An article on the alleged link between long-term exposure to the rubber pellets from artificial turf and incidents of non-Hodgkins lymphoma in soccer players, written by NBC News reporter Hannah Rappleye, has many parents and athletes concerned.
But is there any truth to the claims, or is this all fearmongering that will only serve to get people upset?
As I dug into this issue, I actually found very little corroborating information from FIFA, the United States Soccer Federation or Canadian Soccer Association, or any laboratory or test results that confirmed this supposed link.
Organizations like the Synthetic Turf Council, Consumer Product Safety Commission, and the EPA are sticking to their message that the use of the turf is indeed safe, although they also suggest that more testing and investigation is necessary.
Goalies More at Risk
The concern was raised after soccer coach Amy Griffin visited two young female goalies in hospital who were undergoing chemotherapy treatment for non-Hodgkin lymphoma.
A nurse’s comment about having hooked up four female goalies for chemo set Coach Griffin on a quest to find out if there was in fact a reason for these young women all having cancer.
Coach Griffin found 38 American soccer players (34 of whom were goalies) who had been diagnosed with cancer.

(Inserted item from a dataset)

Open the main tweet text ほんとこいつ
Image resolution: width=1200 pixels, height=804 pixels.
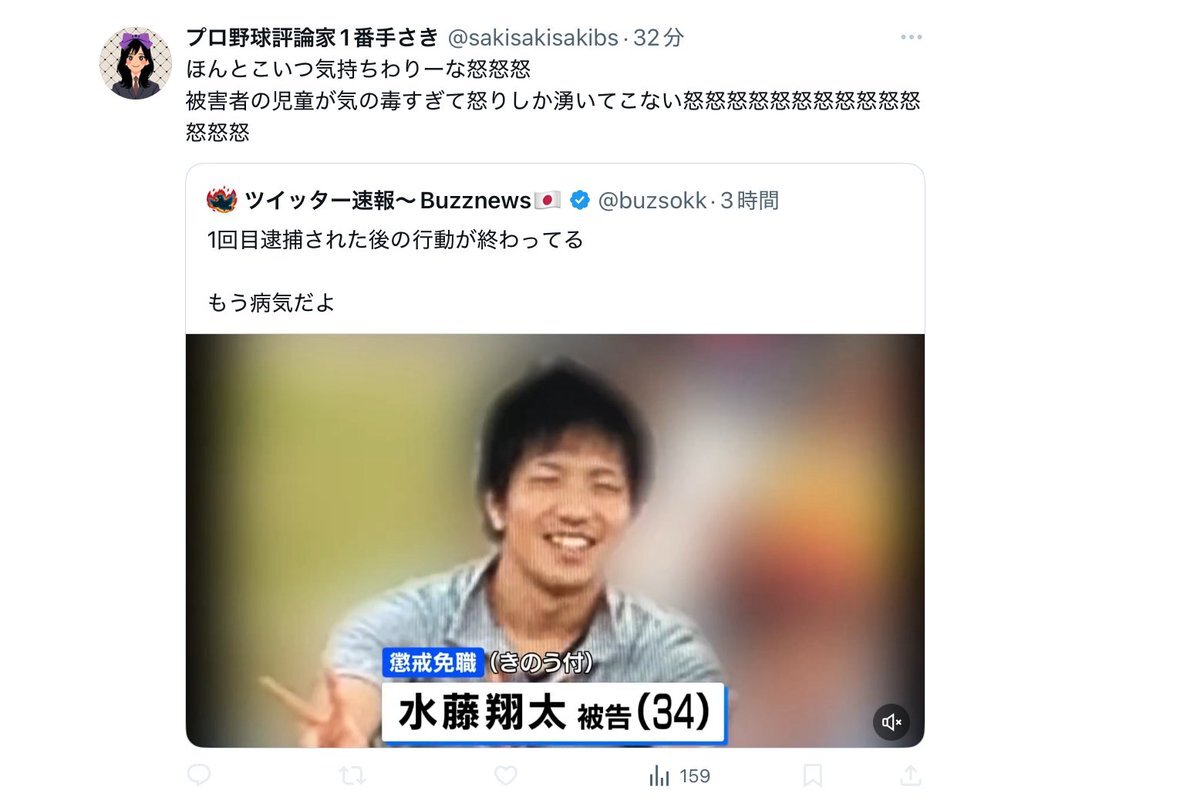(x=357, y=70)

It is surmised that goalkeepers might be at increased risk because their bodies have the most contact with the artificial turf and run a greater risk of inhaling the small rubber particles or getting them embedded in scrapes and cuts.
Obviously, this data cannot be taken as uncontestable scientific proof of a connection, but it should lead us to wonder, and authorities to at least look into it.
Dr. David Brown was the author of a report published by Environment and Human Health, Inc. in 2007. He is the Public Health Toxicologist and Director of Public Health Toxicology for EHHI, and previously worked for the Centers for Disease Control and Prevention.